- _Extract to read_:
Timothy Schafer Local Journalism Initiative Reporter
By Timothy Schafer Local Journalism Initiative Reporter
February 17th, 2022

One of the greatest threats to biodiversity in the West Kootenay will be dealt with this year.

A detailed regional invasive species plan will be developed this year by Regional District of Central Kootenay (RDCK) staff — with the help of the Central Kootenay Invasive Species Society (CKISS) — to better determine the extent of invasive species on all RDCK owned or leased properties.

According to an RDCK release, “the objective is to implement prevention and management, as well as improve awareness and community engagement.”

Invasive species also have a significant impact on ecosystem health, and the International Union for the Conservation of Nature (IUCN) considers them one of the greatest threats to biodiversity globally.

In the West Kootenay, invasive species are non-native plants — such as knotweed — that do not have natural predators or controls, allowing them to become established. One of the major dangers of a non-native plant or animal species is it can spread quickly and impact the local ecosystem, out competing the native plants and species, noted CKISS.

- _Objectives_:
• A. Reproduce the invasive species article word for word, from "In the West Kootenay, invasive" down to "species, noted CKISS.".
• B. Resume the invasive species article from the point where it stops.

Source records:
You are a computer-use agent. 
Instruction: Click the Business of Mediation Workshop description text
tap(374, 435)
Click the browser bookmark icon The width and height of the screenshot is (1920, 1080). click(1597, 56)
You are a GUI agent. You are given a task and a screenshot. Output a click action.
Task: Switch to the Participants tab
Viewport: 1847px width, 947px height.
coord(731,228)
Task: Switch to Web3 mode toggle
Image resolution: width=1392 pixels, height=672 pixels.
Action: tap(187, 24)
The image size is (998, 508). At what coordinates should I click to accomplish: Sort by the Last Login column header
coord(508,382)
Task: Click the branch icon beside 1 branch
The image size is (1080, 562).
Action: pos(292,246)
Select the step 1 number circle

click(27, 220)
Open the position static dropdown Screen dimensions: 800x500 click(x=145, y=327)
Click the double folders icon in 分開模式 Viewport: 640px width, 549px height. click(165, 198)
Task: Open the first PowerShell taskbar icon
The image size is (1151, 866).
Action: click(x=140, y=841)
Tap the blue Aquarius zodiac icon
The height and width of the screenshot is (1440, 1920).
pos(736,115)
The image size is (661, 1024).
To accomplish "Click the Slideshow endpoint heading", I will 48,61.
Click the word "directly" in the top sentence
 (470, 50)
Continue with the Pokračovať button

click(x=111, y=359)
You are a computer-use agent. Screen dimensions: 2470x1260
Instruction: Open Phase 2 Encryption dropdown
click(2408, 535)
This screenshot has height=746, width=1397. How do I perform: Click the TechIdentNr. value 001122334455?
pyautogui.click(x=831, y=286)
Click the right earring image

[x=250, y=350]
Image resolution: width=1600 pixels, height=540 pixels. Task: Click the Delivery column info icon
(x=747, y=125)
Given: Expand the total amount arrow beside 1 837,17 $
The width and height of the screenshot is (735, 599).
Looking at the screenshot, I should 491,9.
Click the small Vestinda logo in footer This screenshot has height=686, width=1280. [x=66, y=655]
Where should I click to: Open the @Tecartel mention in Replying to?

- _Task-by-task outputs_:
• A.
In the West Kootenay, invasive species are non-native plants — such as knotweed — that do not have natural predators or controls, allowing them to become established. One of the major dangers of a non-native plant or animal species is it can spread quickly and impact the local ecosystem, out competing the native plants and species, noted CKISS.

• B.
“Tourism, recreation, agriculture, energy infrastructure and property values are all vulnerable to the impacts of invasive species,” wrote RDCK sustainability planner Paris Marshall Smith in her report to the RDCK board of directors.

Plan objectives

Two years ago the board of directors had asked for a regional invasive species strategy from CKISS that addresses the following objectives:

• invasive species management that is efficient, region-wide and continues over the long-term;

• prevention and early detection and rapid response: control invasive species in the most cost-efficient manner through education, management and outreach; and

• multi-jurisdictional, coordinated planning and treatment.

Source: RDCK board agenda

The plan is not unwarranted. Under the Weed Control Act the RDCK is required as a landholder to “… control noxious weeds growing or located on land and premises, and on any other property located on land and premises, occupied by that person.”

Regional district departments’ invasive species management was inconsistent year to year, noted Marshall Smith in her report, so departmental staff requested clear organizational policy and guidelines that would “enable consistent funding and activity.

“It is therefore recommended that action be taken in 2022 to inventory our properties/lands to understand the full scope of and develop a Regional Invasive Species Implementation Plan to ensure the RDCK is keeping within the bounds of provincial legislation concerning invasive species,” Marshall Smith wrote.

Once it is completed it will be reviewed annually and adjusted to address any changes and major issues, with metrics to gauge the plan’s progress.

By the numbers

Across the regional district there are 93 properties to be inventoried, which works out to an average of $386 per location.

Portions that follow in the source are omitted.